Abstract
In this study, we examine introductory physics students' ability to perform analogical reasoning between two isomorphic problems which employ the same underlying physics principles but have different surface features. Three hundred and eighty two students from a calculus-based and an algebra-based introductory physics course were asked to learn from a solved problem provided and take advantage of what they learned from it to solve another isomorphic problem (which we call the quiz problem). The solved problem provided has two sub-problems while the quiz problem has three sub-problems, which is known to be challenging for introductory students from previous research. In addition to the solved problem, students also received extra scaffolding supports that were intended to help them discern and exploit the underlying similarities of the isomorphic solved and quiz problems. The results suggest that students had great difficulty in transferring what they learned from a 2-step problem to a 3-step problem.
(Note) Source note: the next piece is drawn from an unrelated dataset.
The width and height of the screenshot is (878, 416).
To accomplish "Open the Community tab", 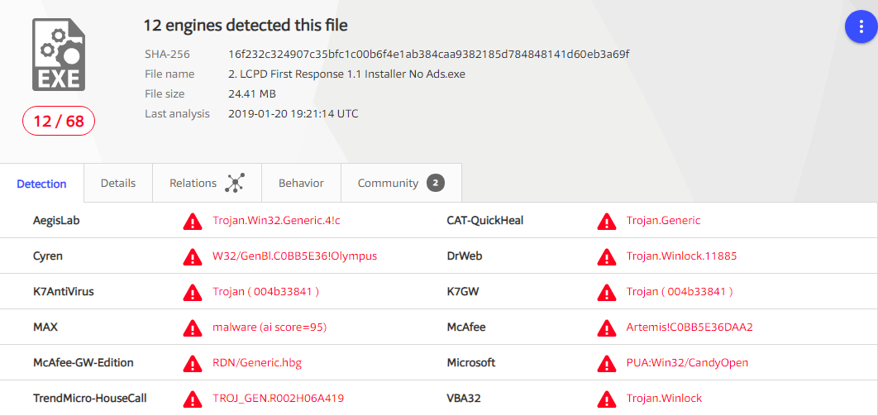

Although most students were able to learn from the solved problem to some extent with the scaffolding provided and invoke the relevant principles in the quiz problem, they were not necessarily able to apply the principles correctly. We also conducted think-aloud interviews with 6 introductory students in order to understand in-depth the difficulties they had and explore strategies to provide better scaffolding. The interviews suggest that students often superficially mapped the principles employed in the solved problem to the quiz problem without necessarily understanding the governing conditions underlying each principle and examining the applicability of the principle in the new situation in an in-depth manner. Findings suggest that more scaffolding is needed to help students in transferring from a two-step problem to a three step problem and applying the physics principles appropriately.
Highlights
Identifying the relevant physics principles involved is one important component of problem solving in physics
Some of them wrote down some potentialenergy-like or kinetic-energy-like terms separately without writing any equation. (These mistakes were all classified in category CME_5 ‘‘other structural mistake’’ in Table XII.) The fact that with the solved problem provided most of the algebra-based students were able to invoke either one or both of the correct principles is the main reason why all three intervention groups performed significantly better than the comparison group in the algebra-based courses
We found that it is very challenging for introductory physics students to transfer what they learned in the two-step snowboard problem to solve the three-step putty problem
Summary
Identifying the relevant physics principles involved is one important component of problem solving in physics. One major goal of many physics courses, is to help students learn to discern the deep similarities between the problems that share the same underlying physics principles but have different surface features, so that students can transfer what they learn from one context to another. It is well known that two physics problems that look very similar to a physics expert because both involve the same physics principle do not necessary look similar to the beginning students [1,10].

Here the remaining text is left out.